Tiempo Muerto


Le reniega el corazón  por el viento fuerte que abraza sus cabellos. Le tiene celos hasta el aire que la toca toda, cada momento. Está ahogado en el mar violento de la soledad cuando piensa que ya transcurrieron tres poemas y dieciséis canciones, cinco mañanas en ayuno, un almuerzo lleno, la cena por dormir y la madrugada del sábado con abstinencia. Piensa en ella. La recuerda alegre y eso lo ahoga. Se olvida de respirar porque su cabeza enferma se queda con el aire que le sobra en ése segundo de la historia sin fin, de los lazos que no los unen, del día que llena otro día que llena otro mes en el año lunar del calendario salvaje. Y se va, apenas llega el oxígeno se va. Revuelve su sangre, sus neuronas, acaricia sus pulmones pero nada de lo que haya tocado permanece puro porque esa es la fragilidad del universo y es también su mayor poder alterno: el cambio que cuando exhala vomita dióxido de carbono.
Se distrae mirando por la ventana. El día es gris y llovizna. Reflexiona sobre el carancho negro que sobrevuela el valle. Deduce que es el acecho constante e ineludible del miedo que le recorre cada arteria averiada del insensible corazón con el insólito deseo de la calma. La calma del niño agitado y travieso que envía señales a su cerebro, que le pide que reaccione, que por favor haga algo. Pero pobre niño, está preso de ése encierro corpóreo que tiene murallas de piel humedecida imposibles de traspasar. Y se enciende en él la alarma del refugiado que, condenado a muerte, busca libertad imaginaria. Camina por todo el pasillo, por toda la casa, por toda su habitación. Por las paredes, por los techos, por el alambrado, por los muebles. Pero no está, ella no está. No la encuentra, no la va a encontrar nunca.

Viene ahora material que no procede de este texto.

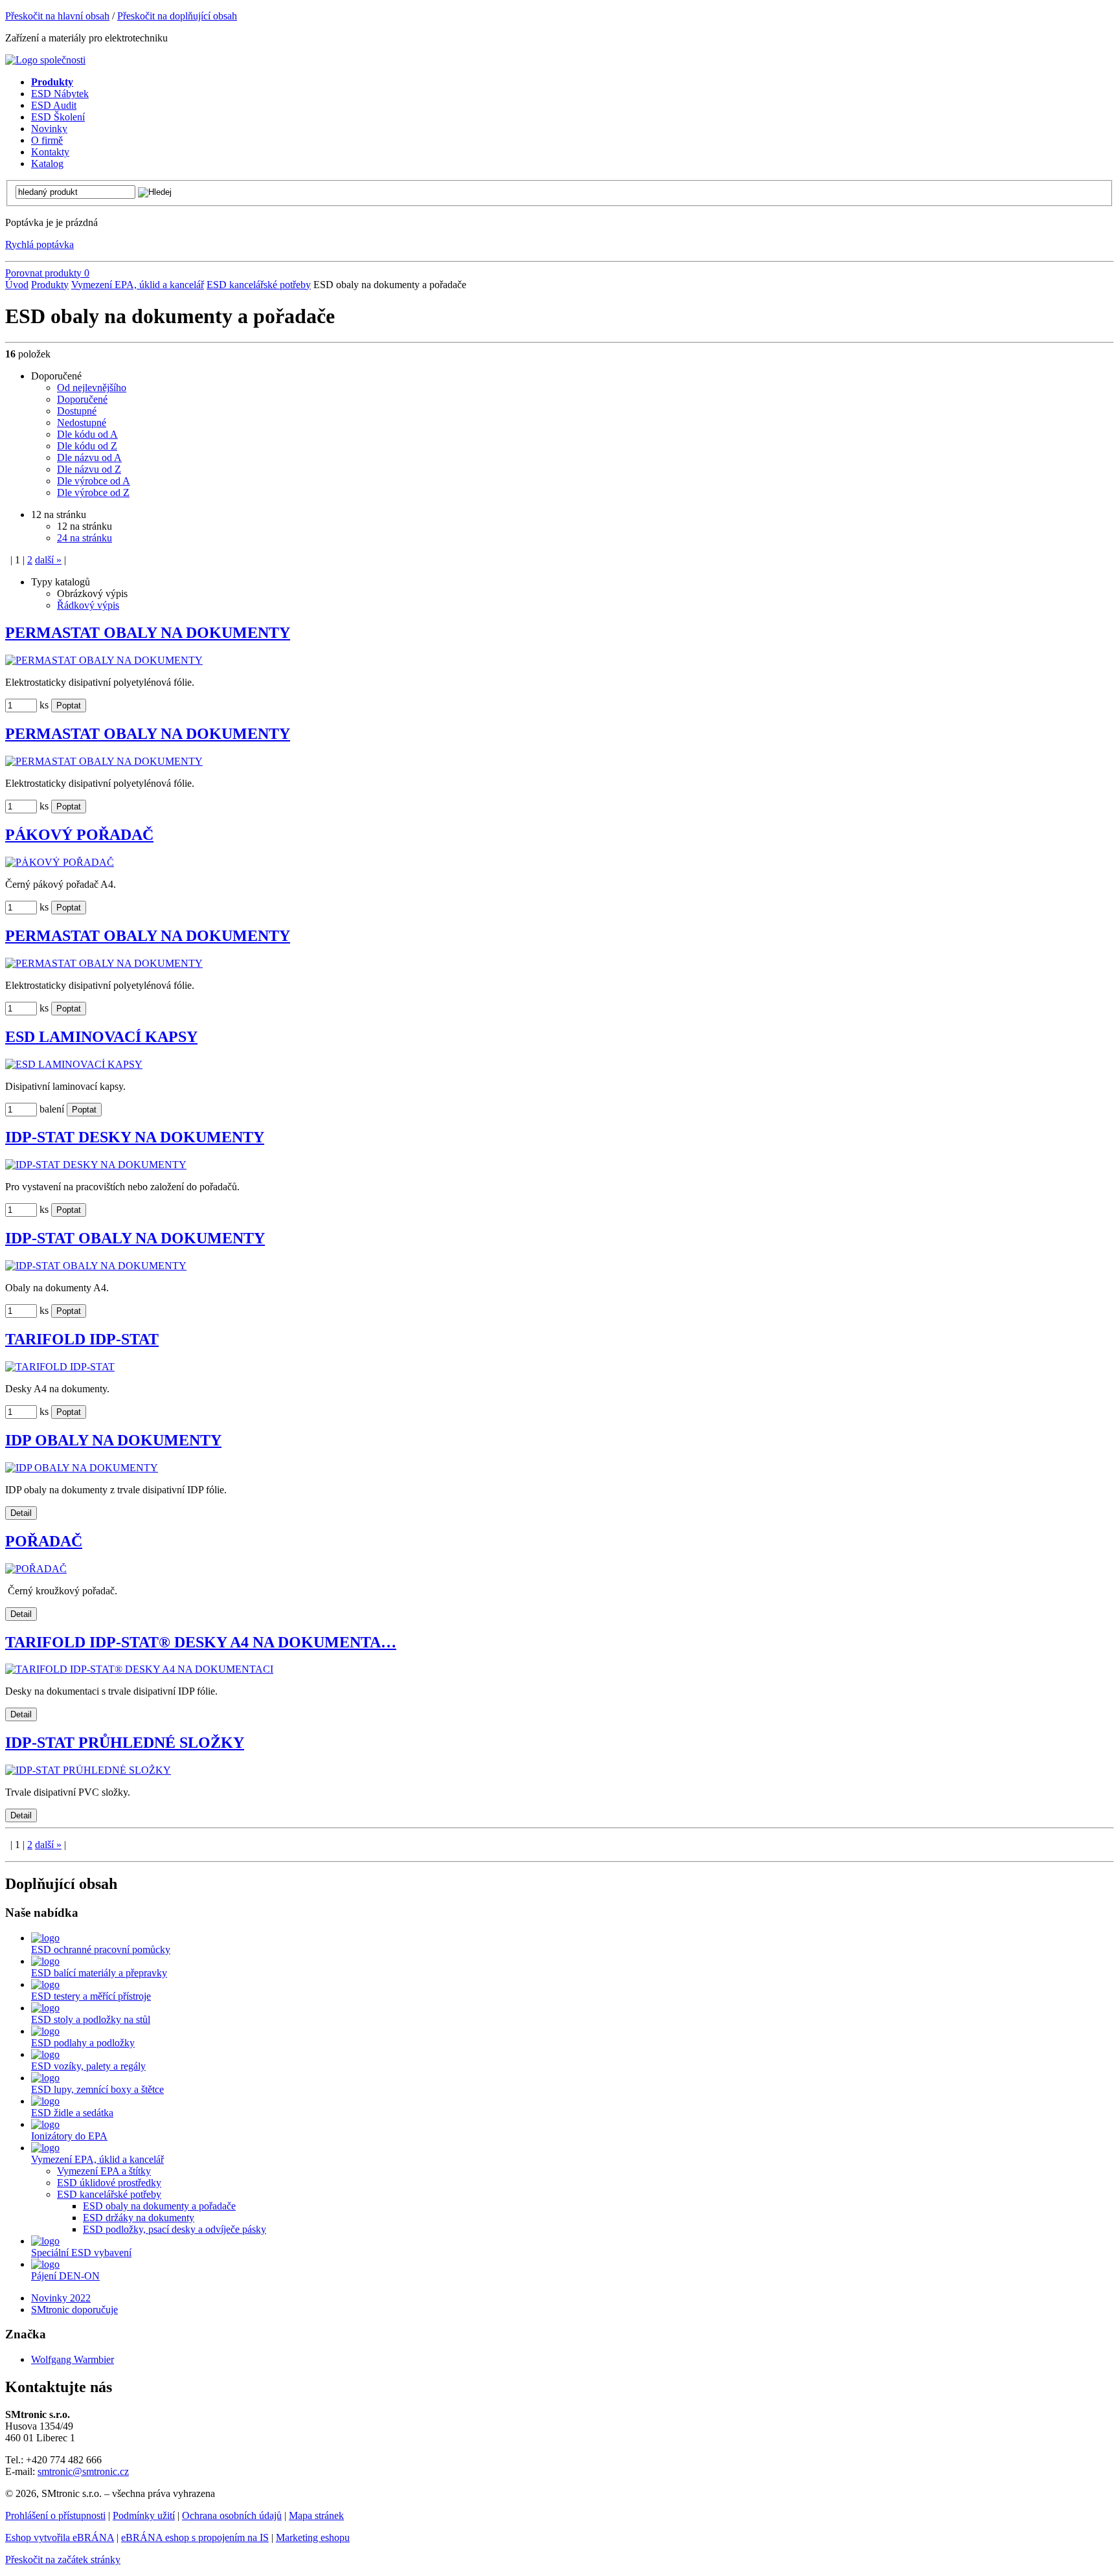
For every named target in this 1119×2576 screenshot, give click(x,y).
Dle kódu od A (87, 434)
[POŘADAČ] (36, 1568)
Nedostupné (81, 422)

Entonces apoya su cuerpo en el suelo plano, cubre su rostro. Se lamenta, quiere llorar. Abraza sus piernas, se lamenta de nuevo. Está por llorar. Sufre por dentro -y por fuera- y se lamenta, sin llorar.
Recorre el pasillo sin luz, vuelve a la cama de sueños oscuros y se pasea por el abismo llano de una vida sin proyectos, le tiemblan las manos y tiene amarga la boca. El aire que le falta no quiere regresar a las vías respiratorias. Se ahoga mientras se refugia en un costadito de su alma. Tose fuerte, carraspea y tose otra vez. Se siente ir, se siente morir. Pero el lugar suyo sigue ocupado y no se va. No se muere porque es domingo y de los domingos nadie, absolutamente nadie, puede escapar.